- [SELECTED PASSAGE]
——

The second vet I actually worked for a couple of months. He used to have his own made up copies of what to feed certain pets. He was an exotic pet and bird vet and he was constantly battling his clients on what they fed their pets. I had rats at the time and a guinea pig and it was through him that I found out that crap you get at the pet store, all those seeds and things, he said, "It's like feeding your child candy for dinner every night." (Where I got that quote I've used on this forum.) He had food/diets for all sorts of animals.

He told me that all the pet food out there was utter crap. Seriously. He said none of it was good for our cats and dogs. He said I may as well feed them the leather from the bottom of my shoe. He said "IF you are going to feed your cats that cat food, at least get Alley Cat. It's the best you can find." He also said that there was no difference between Friskies and Iams so why spend the money on things like Iams. (Hence why I never went to any "premium" kibble.) I would always look for food that had meat as the first two ingredients. Not rice, not wheat, not corn. It had to be a meat product. 

So yes, I was somewhat aware of what to feed the pets. I don't think either of them ever said to feed the animals totally raw although they could have and I didn't remember it. But both of them basically said that the pet food at stores was total crap.

Fast forward to last year, my older cat was getting worse and it was bothering me immensely. I got on the internet and started looking around for ways to help her out. I found information on raw. I eventually found this place. I never looked back.

So...that is why I was so open to feeding raw because of those things those two vets said. Sometimes, vets are helpful when it comes to nutrition.


----------



## magicre (Apr 7, 2010)

that is an awesome story, serenity....i was oblivious to raw....i never visited forums.....my dogs were fairly healthy, albeit getting older...they had no gastric upsets....they were seemingly happy and healthy.....

it wasn't until we got bubba, the uber abused dog who would sleep on my husband's lap and pee...who had entropion and other eye problems, who was scared of aluminum foil.....i'd never had a dog like this..and that's when i started looking at pug forums...there was this girl, named mandy pug....and against all odds, she never wavered in her opinion of raw fed dogs....she had pugs, young pugs and they were gorgeous....and calm...
key word calm..and then there was curbside prophet and rawfeddogs ...and between the three of them....their opinions were so strong, they believed in them so deeply, i had no choice but to sit up and listen...and, then the fact that rawfeddogs was banned from the forum, made me read every post he ever wrote...

now i knew there was a connection for i had also found out about nutro pet food and what it has in it that helped shorten my dogs' lives...i would testify to it....so i started to home cook until i could read all of these posts...and then one day, i who am not shy at all, wrote to our bill...who wrote me back a kind but no nonsense letter saying, if you do it my way, your dogs will be fine. if you do it your way, you will suffer the fires of hell.

——

- [EXTRACTED DATA]
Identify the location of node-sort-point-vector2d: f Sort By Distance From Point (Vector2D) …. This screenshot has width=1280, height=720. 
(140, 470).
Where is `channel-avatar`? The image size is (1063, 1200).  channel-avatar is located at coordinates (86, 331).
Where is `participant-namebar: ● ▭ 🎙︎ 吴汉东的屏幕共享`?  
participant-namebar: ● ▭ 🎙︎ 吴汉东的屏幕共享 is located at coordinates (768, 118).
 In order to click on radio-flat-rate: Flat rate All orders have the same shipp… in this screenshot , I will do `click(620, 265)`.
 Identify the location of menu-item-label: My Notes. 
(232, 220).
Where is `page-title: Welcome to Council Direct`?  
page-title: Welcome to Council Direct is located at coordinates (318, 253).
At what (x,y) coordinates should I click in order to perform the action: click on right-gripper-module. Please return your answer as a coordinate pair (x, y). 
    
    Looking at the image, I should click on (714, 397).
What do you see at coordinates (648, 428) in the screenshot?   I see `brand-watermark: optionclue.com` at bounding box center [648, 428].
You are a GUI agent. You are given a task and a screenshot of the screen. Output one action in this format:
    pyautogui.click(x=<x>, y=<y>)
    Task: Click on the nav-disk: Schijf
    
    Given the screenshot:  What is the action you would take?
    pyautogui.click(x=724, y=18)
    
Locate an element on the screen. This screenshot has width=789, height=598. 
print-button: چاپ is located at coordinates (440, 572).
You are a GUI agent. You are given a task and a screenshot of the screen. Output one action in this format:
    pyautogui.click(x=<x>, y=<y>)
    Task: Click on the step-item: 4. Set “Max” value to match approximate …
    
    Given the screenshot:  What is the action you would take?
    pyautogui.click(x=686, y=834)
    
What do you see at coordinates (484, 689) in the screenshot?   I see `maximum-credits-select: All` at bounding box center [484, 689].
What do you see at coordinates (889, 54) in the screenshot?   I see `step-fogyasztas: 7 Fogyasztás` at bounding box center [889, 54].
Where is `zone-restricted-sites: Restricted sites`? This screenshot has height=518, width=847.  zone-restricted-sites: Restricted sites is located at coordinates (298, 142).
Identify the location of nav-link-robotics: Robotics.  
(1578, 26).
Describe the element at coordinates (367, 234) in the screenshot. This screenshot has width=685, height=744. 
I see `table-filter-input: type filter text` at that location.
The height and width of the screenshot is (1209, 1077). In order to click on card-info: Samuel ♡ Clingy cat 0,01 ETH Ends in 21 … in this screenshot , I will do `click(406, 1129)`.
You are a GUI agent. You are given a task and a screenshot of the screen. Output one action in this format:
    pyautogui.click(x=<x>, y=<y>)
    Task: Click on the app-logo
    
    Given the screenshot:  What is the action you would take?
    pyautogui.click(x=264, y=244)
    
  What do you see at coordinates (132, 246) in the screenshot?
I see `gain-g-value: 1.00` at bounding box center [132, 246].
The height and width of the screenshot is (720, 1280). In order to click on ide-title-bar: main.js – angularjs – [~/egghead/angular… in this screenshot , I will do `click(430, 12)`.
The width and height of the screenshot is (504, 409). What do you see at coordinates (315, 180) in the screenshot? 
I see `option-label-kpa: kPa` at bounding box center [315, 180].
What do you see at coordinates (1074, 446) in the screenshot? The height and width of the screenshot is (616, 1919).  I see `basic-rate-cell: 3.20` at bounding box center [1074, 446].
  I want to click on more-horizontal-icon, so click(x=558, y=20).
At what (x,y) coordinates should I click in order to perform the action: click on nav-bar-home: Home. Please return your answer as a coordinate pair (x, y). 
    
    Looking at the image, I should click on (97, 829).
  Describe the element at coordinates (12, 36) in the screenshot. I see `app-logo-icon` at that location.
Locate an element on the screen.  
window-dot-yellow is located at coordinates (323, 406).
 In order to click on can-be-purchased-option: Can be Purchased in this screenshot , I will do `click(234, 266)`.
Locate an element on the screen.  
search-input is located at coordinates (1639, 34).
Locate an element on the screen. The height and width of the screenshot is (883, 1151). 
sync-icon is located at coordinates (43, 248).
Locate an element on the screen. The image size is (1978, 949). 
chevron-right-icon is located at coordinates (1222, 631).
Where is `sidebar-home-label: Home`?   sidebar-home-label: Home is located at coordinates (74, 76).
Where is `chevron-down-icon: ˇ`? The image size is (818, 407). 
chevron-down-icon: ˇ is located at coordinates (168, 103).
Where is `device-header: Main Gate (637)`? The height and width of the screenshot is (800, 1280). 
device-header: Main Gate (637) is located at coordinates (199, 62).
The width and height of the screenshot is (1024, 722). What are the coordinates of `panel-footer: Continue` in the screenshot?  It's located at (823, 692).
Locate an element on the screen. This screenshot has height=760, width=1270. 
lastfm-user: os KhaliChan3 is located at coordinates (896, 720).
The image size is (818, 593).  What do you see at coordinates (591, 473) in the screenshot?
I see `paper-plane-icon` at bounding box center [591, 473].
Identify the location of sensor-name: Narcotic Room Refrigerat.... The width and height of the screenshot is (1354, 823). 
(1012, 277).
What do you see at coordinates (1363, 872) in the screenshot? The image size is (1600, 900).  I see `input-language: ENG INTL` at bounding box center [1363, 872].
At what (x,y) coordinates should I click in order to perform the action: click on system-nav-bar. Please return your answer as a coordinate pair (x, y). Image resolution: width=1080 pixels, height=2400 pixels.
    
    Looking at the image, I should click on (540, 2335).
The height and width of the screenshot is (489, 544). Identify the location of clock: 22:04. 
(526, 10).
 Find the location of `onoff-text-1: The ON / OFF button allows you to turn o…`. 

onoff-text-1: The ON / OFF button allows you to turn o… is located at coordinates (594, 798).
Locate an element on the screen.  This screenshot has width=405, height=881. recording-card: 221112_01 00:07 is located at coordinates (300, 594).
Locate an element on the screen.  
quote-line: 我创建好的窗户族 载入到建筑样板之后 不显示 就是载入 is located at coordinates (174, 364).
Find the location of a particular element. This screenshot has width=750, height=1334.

——

- [TASK INSTRUCTIONS]
Answer these questions about the forum thread on raw feeding.
(a) If cat food was going to be fed, which brand did the exotic pet and bird vet say to get?
(b) Which two brands did that vet say had no difference between them?
(c) In magicre's post, what was bubba scared of?

- [THE COMPLETED TASK]
(a) Alley Cat
(b) Friskies and Iams
(c) Aluminum foil